— begin AVAILABLE RECORDS —

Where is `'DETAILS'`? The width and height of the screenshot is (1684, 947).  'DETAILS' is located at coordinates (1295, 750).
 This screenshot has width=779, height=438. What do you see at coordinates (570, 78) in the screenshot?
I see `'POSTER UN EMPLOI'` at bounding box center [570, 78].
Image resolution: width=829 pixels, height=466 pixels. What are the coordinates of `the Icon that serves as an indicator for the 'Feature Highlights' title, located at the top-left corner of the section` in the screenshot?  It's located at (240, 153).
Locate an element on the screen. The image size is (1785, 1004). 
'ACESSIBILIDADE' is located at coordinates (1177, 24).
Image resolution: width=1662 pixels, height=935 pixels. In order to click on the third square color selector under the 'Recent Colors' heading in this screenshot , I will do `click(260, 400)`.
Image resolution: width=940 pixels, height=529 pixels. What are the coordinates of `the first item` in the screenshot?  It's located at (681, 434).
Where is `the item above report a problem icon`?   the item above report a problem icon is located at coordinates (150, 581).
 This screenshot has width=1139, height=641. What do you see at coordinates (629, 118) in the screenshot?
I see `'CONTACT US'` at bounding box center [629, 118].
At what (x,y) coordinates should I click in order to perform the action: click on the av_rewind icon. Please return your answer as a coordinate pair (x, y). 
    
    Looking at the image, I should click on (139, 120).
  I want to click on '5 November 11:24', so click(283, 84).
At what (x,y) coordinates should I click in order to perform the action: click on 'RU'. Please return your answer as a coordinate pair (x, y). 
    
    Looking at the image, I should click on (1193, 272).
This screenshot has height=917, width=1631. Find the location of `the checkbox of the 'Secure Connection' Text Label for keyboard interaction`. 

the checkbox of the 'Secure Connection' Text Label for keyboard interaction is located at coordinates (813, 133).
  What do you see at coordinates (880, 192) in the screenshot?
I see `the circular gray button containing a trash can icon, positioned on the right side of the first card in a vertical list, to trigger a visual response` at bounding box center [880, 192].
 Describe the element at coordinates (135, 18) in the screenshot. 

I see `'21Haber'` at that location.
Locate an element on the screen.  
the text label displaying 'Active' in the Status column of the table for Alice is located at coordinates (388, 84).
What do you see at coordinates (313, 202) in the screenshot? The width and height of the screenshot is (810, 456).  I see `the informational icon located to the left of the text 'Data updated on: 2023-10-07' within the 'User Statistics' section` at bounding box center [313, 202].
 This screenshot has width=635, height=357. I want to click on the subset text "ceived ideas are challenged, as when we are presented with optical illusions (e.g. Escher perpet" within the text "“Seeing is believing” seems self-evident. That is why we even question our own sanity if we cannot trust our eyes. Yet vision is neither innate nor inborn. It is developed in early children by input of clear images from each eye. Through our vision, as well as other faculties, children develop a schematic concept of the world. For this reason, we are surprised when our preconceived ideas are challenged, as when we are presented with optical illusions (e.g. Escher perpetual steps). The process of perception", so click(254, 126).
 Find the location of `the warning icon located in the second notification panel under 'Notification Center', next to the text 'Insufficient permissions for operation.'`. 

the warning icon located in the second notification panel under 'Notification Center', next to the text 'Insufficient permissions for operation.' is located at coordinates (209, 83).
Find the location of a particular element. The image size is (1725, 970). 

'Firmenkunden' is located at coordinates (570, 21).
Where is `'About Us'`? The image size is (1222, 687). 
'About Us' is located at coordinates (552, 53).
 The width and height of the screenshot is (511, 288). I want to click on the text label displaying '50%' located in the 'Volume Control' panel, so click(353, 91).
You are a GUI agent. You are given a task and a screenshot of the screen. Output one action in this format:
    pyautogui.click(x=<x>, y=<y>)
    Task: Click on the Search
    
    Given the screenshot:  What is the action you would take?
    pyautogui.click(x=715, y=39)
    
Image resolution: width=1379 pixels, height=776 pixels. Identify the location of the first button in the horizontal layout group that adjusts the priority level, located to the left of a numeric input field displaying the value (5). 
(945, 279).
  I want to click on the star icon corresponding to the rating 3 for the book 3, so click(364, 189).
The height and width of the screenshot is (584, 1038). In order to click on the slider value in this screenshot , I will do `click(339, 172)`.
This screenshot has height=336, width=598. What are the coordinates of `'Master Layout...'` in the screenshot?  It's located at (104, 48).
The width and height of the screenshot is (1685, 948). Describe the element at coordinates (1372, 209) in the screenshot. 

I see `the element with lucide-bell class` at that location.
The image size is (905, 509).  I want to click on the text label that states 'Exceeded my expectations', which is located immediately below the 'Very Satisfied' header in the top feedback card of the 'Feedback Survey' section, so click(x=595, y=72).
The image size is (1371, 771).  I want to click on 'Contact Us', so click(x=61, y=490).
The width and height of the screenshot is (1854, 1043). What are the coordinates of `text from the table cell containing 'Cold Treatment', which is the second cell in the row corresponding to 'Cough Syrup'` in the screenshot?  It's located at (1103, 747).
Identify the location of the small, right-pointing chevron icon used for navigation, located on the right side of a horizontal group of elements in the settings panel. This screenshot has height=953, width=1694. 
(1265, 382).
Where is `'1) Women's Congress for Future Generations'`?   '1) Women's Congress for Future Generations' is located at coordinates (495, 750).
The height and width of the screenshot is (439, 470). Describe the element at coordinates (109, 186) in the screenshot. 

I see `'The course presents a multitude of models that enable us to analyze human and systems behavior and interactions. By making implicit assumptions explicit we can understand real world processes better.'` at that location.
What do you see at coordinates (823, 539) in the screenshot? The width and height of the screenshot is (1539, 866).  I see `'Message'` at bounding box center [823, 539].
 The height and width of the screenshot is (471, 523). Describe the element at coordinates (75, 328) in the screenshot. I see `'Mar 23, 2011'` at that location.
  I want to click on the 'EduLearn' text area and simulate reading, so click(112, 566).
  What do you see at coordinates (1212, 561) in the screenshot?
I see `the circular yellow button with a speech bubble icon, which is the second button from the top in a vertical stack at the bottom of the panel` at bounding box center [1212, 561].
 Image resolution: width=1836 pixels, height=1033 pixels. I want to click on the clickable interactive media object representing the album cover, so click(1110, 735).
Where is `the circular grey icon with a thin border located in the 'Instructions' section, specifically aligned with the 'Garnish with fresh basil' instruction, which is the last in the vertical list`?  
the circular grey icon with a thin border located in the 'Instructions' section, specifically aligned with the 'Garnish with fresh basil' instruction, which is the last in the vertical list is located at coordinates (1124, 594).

— end AVAILABLE RECORDS —

_WHAT IS EXPECTED_: Can you copy out the items word for word, starting at the line containing "Image resolution: width=940" and ending at the line containing "Looking at the image, I should click on (1193, 272)."?

_ANSWER BELOW_:
Image resolution: width=940 pixels, height=529 pixels. What are the coordinates of `the first item` in the screenshot?  It's located at (681, 434).
Where is `the item above report a problem icon`?   the item above report a problem icon is located at coordinates (150, 581).
 This screenshot has width=1139, height=641. What do you see at coordinates (629, 118) in the screenshot?
I see `'CONTACT US'` at bounding box center [629, 118].
At what (x,y) coordinates should I click in order to perform the action: click on the av_rewind icon. Please return your answer as a coordinate pair (x, y). 
    
    Looking at the image, I should click on (139, 120).
  I want to click on '5 November 11:24', so click(283, 84).
At what (x,y) coordinates should I click in order to perform the action: click on 'RU'. Please return your answer as a coordinate pair (x, y). 
    
    Looking at the image, I should click on (1193, 272).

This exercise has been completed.